Dünyanın ekonomik kalp atışı giderek tek bir merkeze, Amerika’ya bağımlı hale geldi. Ancak kalp ne kadar güçlü atarsa atsın, damarlar tıkanmaya başladı. Uluslararası Para Fonu’nun ikinci başkanı Gita Gopinath, geçtiğimiz hafta The Economist’te yayımlanan yazısında, bu damar tıkanıklığının küresel bir krize dönüşebileceği konusunda bir uyarı yaptı.
Eğer ABD hisse senedi piyasalarında dotcom balonu benzeri bir çöküş yaşanırsa, Amerikan hanehalkı yaklaşık 20 trilyon dolar, yabancı yatırımcılar 15 trilyon dolar kaybedebilir.
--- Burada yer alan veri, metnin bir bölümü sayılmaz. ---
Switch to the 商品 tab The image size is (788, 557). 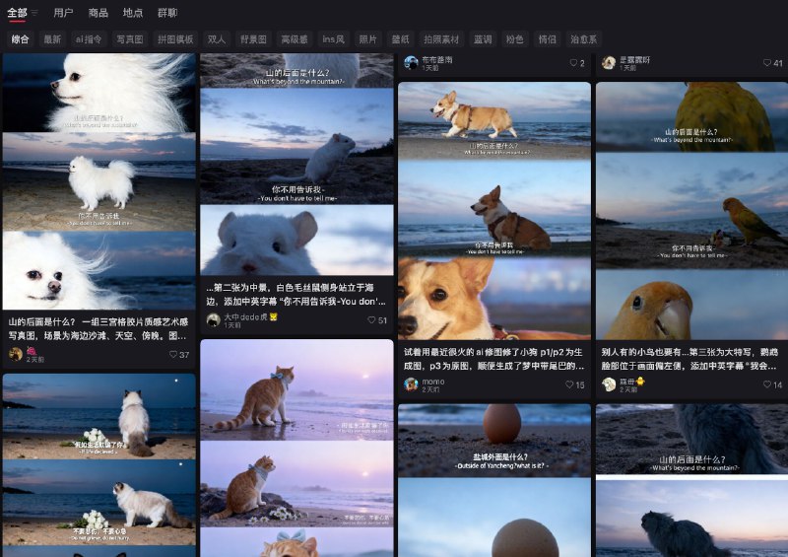[x=99, y=14]
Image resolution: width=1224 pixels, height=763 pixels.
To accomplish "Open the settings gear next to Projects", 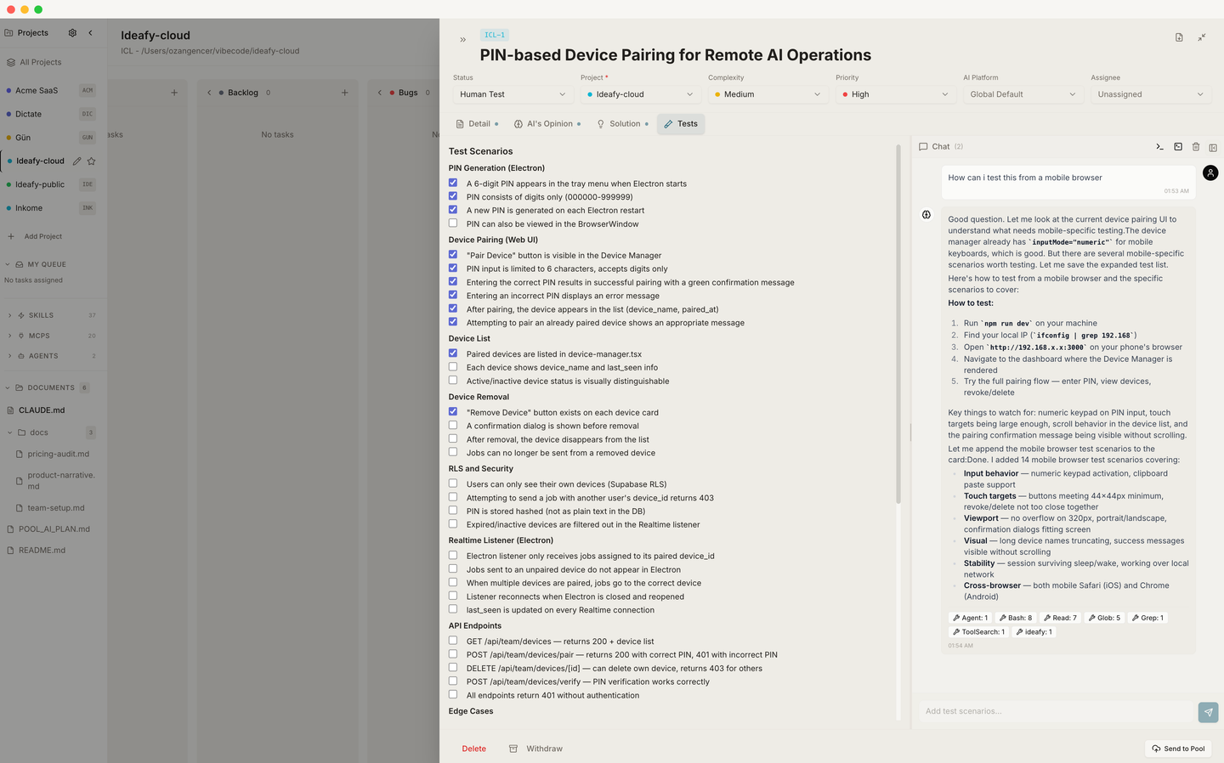I will click(x=72, y=32).
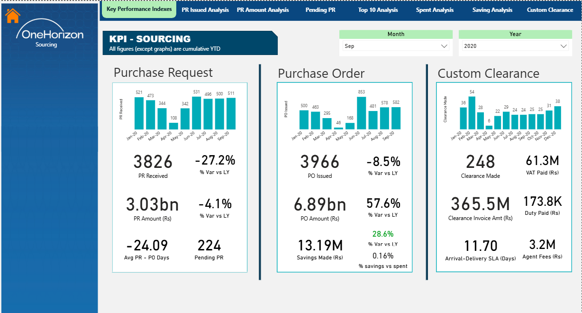Open the Spent Analysis report page

coord(435,9)
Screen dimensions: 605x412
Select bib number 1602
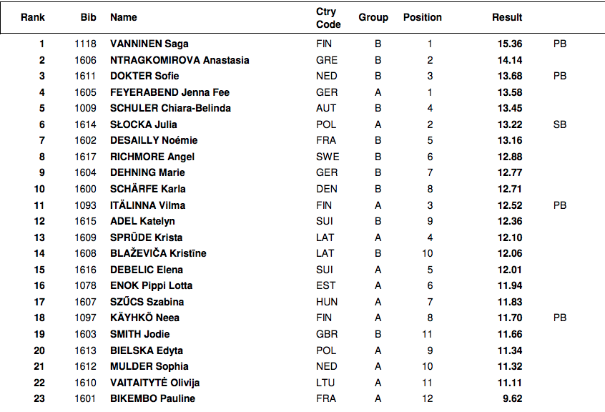(x=86, y=140)
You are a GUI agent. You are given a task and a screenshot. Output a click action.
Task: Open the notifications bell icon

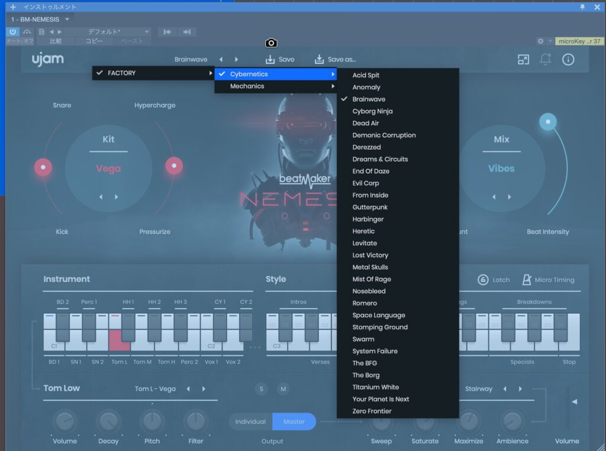point(546,59)
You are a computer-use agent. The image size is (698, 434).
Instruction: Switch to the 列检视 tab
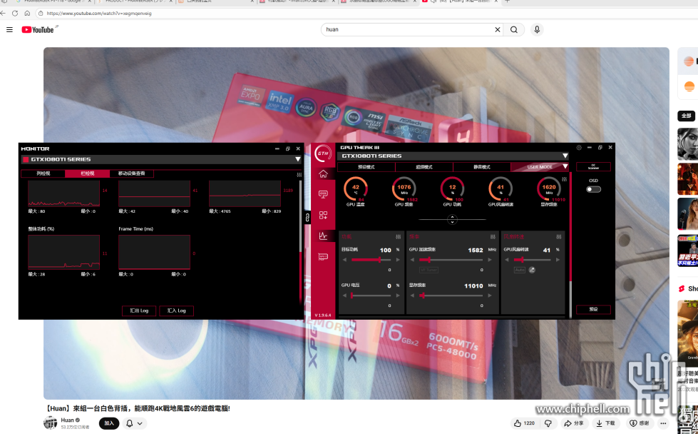pyautogui.click(x=43, y=173)
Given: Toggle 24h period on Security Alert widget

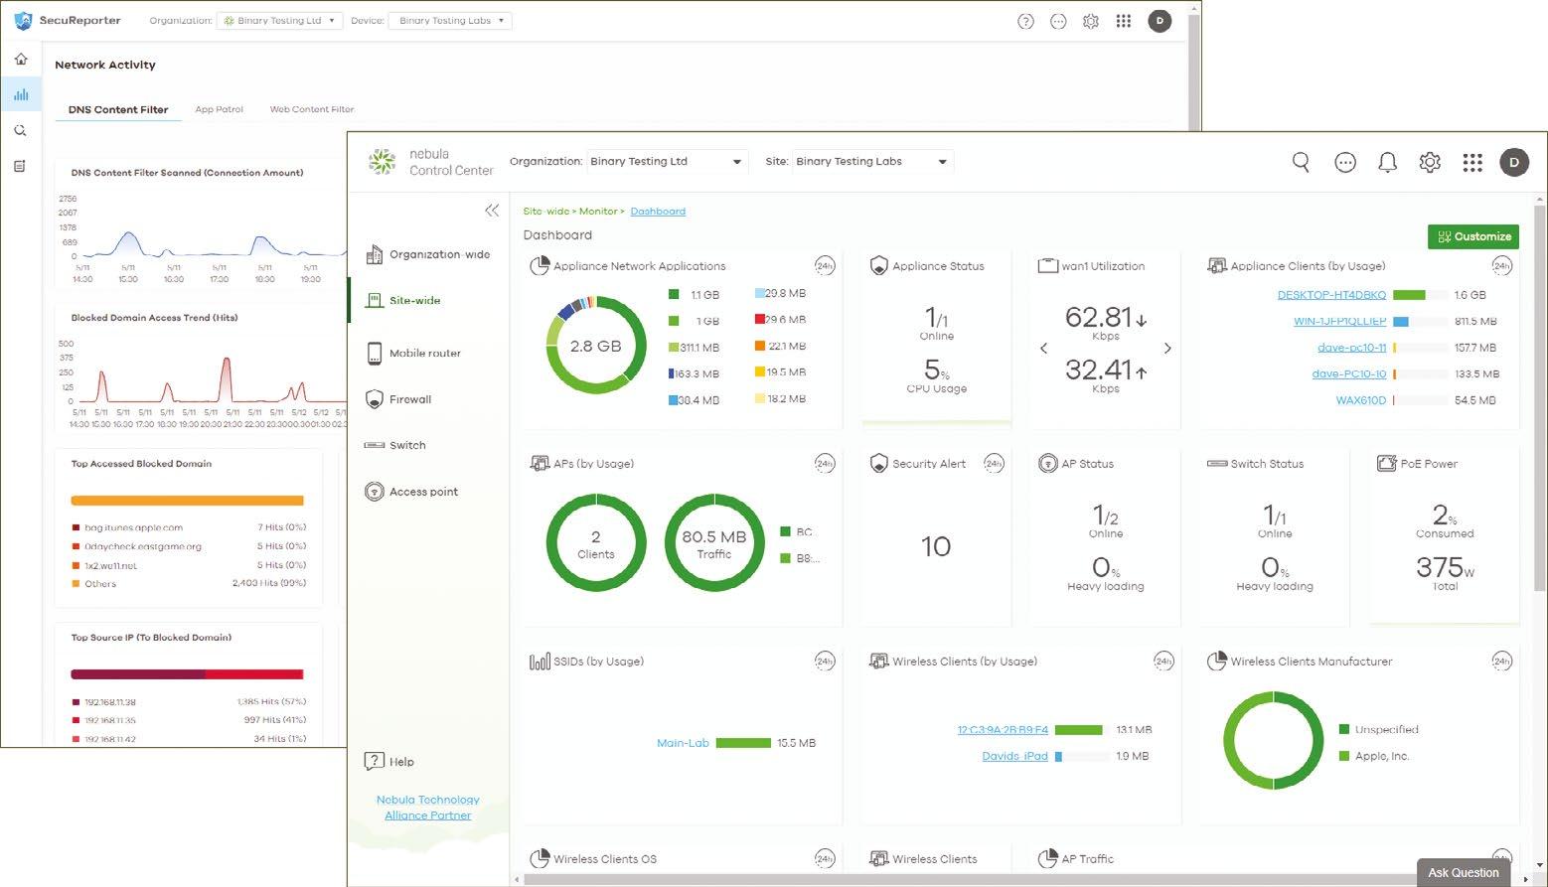Looking at the screenshot, I should [993, 463].
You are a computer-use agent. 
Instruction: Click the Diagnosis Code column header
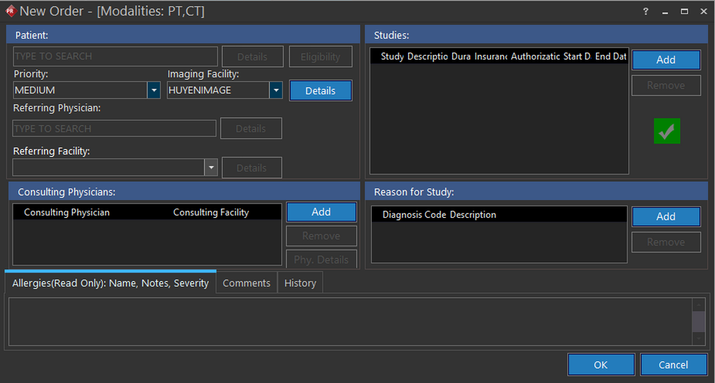click(415, 215)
Yani, dünya ekonomisinin neredeyse beşte biri buharlaşabilir.
Yapay zekâ coşkusunun gölgesinde
2023’ten bu yana, yapay zekâ merkezli iyimserlik borsaları tarihi rekorlara taşıdı. Ancak aynı ivme, tehlikeli bir benzerliği de beraberinde getirdi: 2000 yılındaki dotcom balonunun son aşaması.
Ekonomistler, bu dönemde de aynı işaretleri görmüştü: yüksek değerlemeler, dar liderlik, aşırı kaldıraç ve “bu kez farklı” inancı. Bugün S&P 500’ün piyasa değeri rekor seviyelerde ve sadece yedi dev teknoloji şirketi endeksin üçte birini oluşturuyor. Shiller CAPE oranı 40’a yakın; yani tarihsel ortalamanın iki katı.
Gopinath’ın ifadesiyle, “Bu kez çok daha fazla servet risk altında ve politika alanı çok daha dar.”
Dolar güven mi, tehdit mi?
Kriz dönemlerinde genellikle “güvenli liman” olan dolar, bu kez o rolünü kaybedebilir. Çünkü son yıllarda Avrupa ve Asya’daki yatırımcılar, doların gücünden faydalanmak için trilyonlarca doları ABD piyasalarına taşıdı. Bu da, her dalgalanmanın artık küresel yankı yaratacağı anlamına geliyor.
Dahası, ABD kurumlarının bağımsızlığına dair artan kuşkular dolar güvenini zedeliyor. Bir zamanlar herkesin sığındığı para birimi, bu kez fırtınanın merkezinde olabilir.
Borç dağları ve daralan manevra alanı
ABD’nin kamu borcu tarihi seviyelerde. Buna ticaret savaşları ve yüksek faiz ortamı eklendiğinde, olası bir çöküşte devletin uygulayabileceği mali teşvikler sınırlı kalıyor.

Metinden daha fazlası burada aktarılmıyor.